Myasthenia Gravis: I am going eye tapeless for the first time in a month😳 For the whole day, I was “appliance free” – no neck brace, no walker and no tape. The eyelid droop that began on January 20 quickly went to about 80% droop, so I resorted to the taped eyelids. This morning it was about 40% and I was able to look ahead. So I took tape with me but never used it. I still hunch when I walk unless I consciously stand straight.

Pre-infusion Blood Panel: My liver distress numbers are back in normal range again 😊👍🎯🙏 All the numbers from today’s panel are in or very near normal ranges.

Steroids: My Prednisone was dropped from 80 mg to 60 mg last week as liver distress numbers improved. I expect that will go down again very soon. I have a large quantity of the other steroid the Neurologist prescribed. Both meds seem to be having their intended results.

Next Treatment: I will see Dr. Mashru, the oncologist team lead who is a melanoma expert, on Wednesday morning. He will make the decisions on next treat steps. I have a single medication (Opdivo) infusion scheduled for Thursday afternoon. The previous infusions were double medication (Opdivo and Yervoy) and had all the negative side effects, resulting in the large doses of Prednisone.

Costs: I see from a bill that a single double med infusion costs almost $70,000!!! To date, I have had three of them. I am profoundly grateful for the great coverage Western’s insurance plan. My out of pocket annual maximum is $2,000.
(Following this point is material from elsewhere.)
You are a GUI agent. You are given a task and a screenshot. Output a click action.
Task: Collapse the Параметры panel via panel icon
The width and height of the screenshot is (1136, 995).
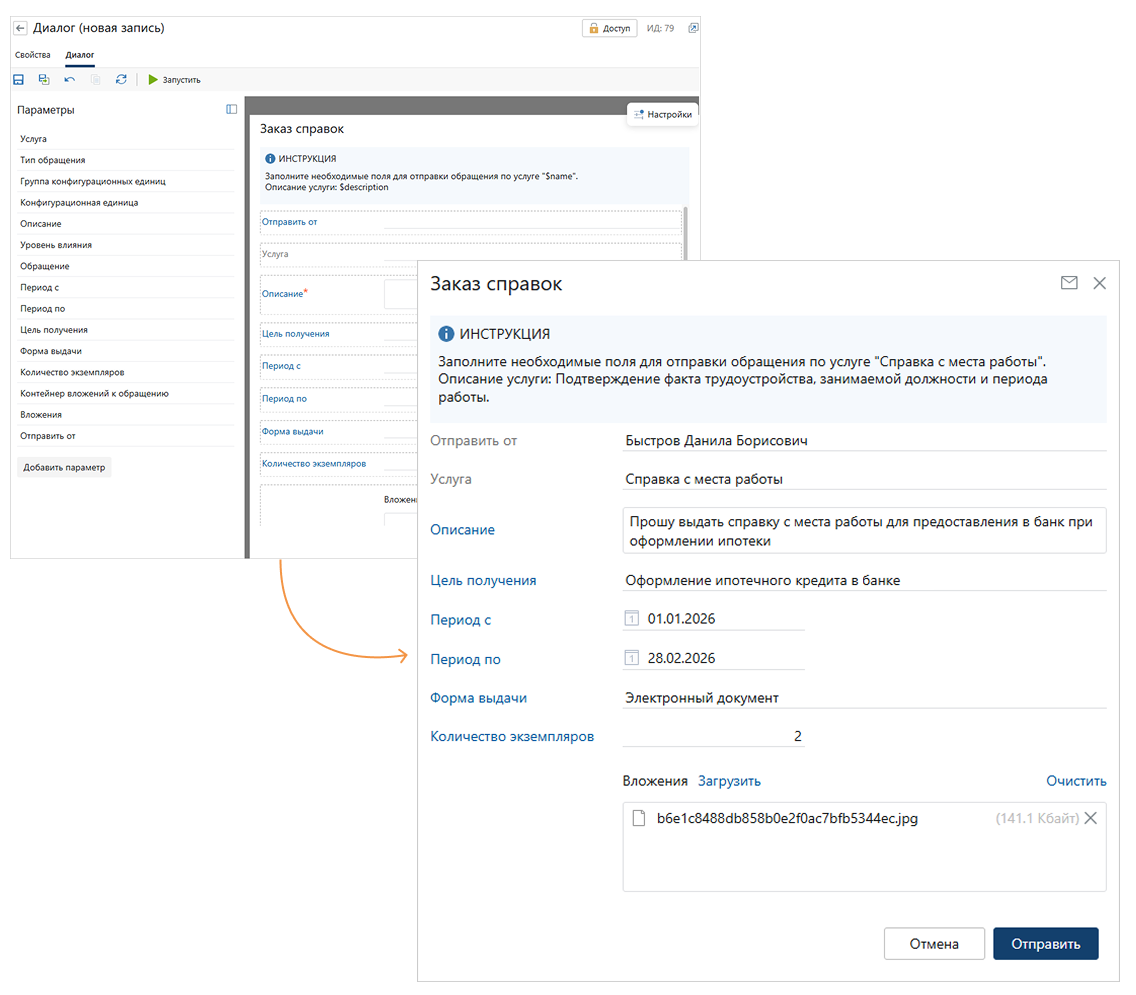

Nightbirde: I was captivated by her America’s Got Talent son, “It’s OK” sung as her cancer came back for the third time. She brought Simon Cowell to tears! I just discovered that she went to be with Jesus yesterday. What a powerful testimony. She speaks her faith here. While her journey was very different than mine, I want my story to speak as loudly of Jesus’ empowering presence as hers.

No results on Monday’s CT scan yet. That will tell us the impact of the immunotherapy on the Melanoma nodules that are distributed throughout my lungs.

My energy levels are good with good sleep and appetite. The only pain is from my hunched back and that is minimal so long as I keep it supported. Mostly I don’t use my walker unless I am doing longer walks.

I had a video call with Dr. Mahadeva, a neurologist, this morning. He is sure the neck weakness and droopy eye lid is myasthenia gravis – an auto-immune thing that reduces production of an enzymme that enables the normal communication between nerves and muscle He prescribed a steroid that he thinks will help pretty quickly. But it is not standard stuff on the Kaiser Pharmacy shelves, so I will not get it until Thursday.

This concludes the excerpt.